Copy the listing word for word, from its first line through the line containing "Image resolution: width=653", with both of those lines included.

^^^^^^^^

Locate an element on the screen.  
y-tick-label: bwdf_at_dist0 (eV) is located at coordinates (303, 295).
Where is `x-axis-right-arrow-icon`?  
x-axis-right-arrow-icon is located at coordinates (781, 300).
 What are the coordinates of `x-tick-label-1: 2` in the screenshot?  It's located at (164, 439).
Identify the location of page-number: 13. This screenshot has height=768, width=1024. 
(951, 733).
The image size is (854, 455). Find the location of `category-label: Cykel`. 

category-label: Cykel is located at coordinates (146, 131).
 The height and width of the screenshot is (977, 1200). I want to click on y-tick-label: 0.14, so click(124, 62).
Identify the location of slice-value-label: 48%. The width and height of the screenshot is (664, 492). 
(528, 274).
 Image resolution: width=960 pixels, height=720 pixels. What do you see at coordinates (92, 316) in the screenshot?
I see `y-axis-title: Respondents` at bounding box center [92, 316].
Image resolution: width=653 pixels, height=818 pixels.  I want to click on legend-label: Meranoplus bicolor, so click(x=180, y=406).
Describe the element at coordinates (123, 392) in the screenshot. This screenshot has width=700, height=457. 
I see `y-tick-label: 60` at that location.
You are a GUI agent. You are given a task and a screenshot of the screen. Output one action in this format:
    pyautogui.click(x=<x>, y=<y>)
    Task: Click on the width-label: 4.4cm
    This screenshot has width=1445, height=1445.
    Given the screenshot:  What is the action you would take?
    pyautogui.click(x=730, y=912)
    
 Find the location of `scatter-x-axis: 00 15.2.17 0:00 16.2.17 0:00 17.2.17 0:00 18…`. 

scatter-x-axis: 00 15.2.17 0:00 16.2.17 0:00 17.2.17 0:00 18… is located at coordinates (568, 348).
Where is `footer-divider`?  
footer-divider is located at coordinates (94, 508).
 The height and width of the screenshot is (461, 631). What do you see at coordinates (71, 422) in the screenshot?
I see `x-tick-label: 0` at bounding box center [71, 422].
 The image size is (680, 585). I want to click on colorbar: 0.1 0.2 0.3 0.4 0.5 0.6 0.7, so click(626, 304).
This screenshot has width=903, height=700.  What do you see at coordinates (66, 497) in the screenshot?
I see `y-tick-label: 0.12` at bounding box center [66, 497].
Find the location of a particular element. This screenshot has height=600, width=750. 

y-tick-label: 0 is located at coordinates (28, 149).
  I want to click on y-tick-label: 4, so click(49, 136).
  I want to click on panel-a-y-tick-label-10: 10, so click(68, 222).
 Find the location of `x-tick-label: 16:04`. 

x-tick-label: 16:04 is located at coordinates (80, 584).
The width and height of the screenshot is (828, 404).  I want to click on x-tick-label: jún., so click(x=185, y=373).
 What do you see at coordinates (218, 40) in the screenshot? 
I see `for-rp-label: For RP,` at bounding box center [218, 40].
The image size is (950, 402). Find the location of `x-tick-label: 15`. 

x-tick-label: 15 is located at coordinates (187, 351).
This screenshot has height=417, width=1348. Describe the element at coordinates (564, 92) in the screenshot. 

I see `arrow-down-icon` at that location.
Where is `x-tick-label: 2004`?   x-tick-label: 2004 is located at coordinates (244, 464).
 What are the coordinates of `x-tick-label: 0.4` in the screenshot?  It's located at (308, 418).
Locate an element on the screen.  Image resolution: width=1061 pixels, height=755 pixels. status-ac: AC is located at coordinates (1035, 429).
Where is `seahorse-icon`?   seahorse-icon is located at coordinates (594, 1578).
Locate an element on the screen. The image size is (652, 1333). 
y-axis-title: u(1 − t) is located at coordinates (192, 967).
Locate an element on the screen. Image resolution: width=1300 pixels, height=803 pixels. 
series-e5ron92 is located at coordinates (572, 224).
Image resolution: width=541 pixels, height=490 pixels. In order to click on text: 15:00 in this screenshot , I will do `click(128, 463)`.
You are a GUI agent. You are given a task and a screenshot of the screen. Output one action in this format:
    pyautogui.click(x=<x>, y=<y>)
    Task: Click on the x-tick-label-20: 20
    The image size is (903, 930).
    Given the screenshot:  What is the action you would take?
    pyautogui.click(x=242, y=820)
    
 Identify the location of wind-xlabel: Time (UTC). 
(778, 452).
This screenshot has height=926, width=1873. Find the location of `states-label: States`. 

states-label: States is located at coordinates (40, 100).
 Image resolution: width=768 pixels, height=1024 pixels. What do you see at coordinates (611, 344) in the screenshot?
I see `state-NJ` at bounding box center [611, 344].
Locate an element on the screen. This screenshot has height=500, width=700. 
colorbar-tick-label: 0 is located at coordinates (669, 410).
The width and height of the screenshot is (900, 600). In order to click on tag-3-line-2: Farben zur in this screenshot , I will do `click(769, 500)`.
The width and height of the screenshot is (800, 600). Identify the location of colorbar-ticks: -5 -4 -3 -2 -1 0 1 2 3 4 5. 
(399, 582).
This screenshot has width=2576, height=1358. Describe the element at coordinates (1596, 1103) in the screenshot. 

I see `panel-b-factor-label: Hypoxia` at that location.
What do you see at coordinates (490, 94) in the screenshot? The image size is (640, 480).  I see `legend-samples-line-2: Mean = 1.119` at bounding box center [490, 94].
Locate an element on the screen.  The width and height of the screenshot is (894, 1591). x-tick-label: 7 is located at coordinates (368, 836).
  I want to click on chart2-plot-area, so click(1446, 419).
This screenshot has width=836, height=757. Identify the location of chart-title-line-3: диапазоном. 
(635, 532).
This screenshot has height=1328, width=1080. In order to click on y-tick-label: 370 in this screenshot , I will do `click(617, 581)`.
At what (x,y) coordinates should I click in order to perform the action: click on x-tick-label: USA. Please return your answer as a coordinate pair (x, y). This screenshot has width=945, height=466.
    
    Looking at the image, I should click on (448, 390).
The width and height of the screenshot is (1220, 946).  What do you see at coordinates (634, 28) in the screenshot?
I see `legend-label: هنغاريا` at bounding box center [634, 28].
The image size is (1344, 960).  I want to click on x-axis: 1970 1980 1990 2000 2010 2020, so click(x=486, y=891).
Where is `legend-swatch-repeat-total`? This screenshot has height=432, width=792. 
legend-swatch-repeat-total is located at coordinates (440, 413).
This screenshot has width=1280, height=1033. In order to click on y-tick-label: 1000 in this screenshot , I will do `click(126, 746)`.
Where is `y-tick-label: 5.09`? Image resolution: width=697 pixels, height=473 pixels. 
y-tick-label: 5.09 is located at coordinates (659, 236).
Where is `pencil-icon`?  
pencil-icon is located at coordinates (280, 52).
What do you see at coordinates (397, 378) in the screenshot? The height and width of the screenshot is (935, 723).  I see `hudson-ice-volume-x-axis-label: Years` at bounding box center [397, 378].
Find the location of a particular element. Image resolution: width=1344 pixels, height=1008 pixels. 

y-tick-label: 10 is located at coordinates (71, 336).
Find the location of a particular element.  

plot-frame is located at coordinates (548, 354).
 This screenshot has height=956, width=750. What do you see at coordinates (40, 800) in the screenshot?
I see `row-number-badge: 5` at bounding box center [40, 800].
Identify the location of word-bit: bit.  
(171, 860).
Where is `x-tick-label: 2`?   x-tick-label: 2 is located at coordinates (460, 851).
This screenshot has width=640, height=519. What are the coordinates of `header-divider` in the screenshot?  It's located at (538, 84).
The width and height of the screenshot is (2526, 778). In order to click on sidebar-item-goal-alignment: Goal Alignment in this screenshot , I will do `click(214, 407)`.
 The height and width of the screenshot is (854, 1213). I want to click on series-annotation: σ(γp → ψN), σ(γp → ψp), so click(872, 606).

^^^^^^^^

▶ **COMPLETED EXERCISE**
Locate an element on the screen.  
y-tick-label: bwdf_at_dist0 (eV) is located at coordinates (303, 295).
Where is `x-axis-right-arrow-icon`?  
x-axis-right-arrow-icon is located at coordinates (781, 300).
 What are the coordinates of `x-tick-label-1: 2` in the screenshot?  It's located at (164, 439).
Identify the location of page-number: 13. This screenshot has height=768, width=1024. 
(951, 733).
The image size is (854, 455). Find the location of `category-label: Cykel`. 

category-label: Cykel is located at coordinates (146, 131).
 The height and width of the screenshot is (977, 1200). I want to click on y-tick-label: 0.14, so click(124, 62).
Identify the location of slice-value-label: 48%. The width and height of the screenshot is (664, 492). 
(528, 274).
 Image resolution: width=960 pixels, height=720 pixels. What do you see at coordinates (92, 316) in the screenshot?
I see `y-axis-title: Respondents` at bounding box center [92, 316].
Image resolution: width=653 pixels, height=818 pixels.  I want to click on legend-label: Meranoplus bicolor, so click(x=180, y=406).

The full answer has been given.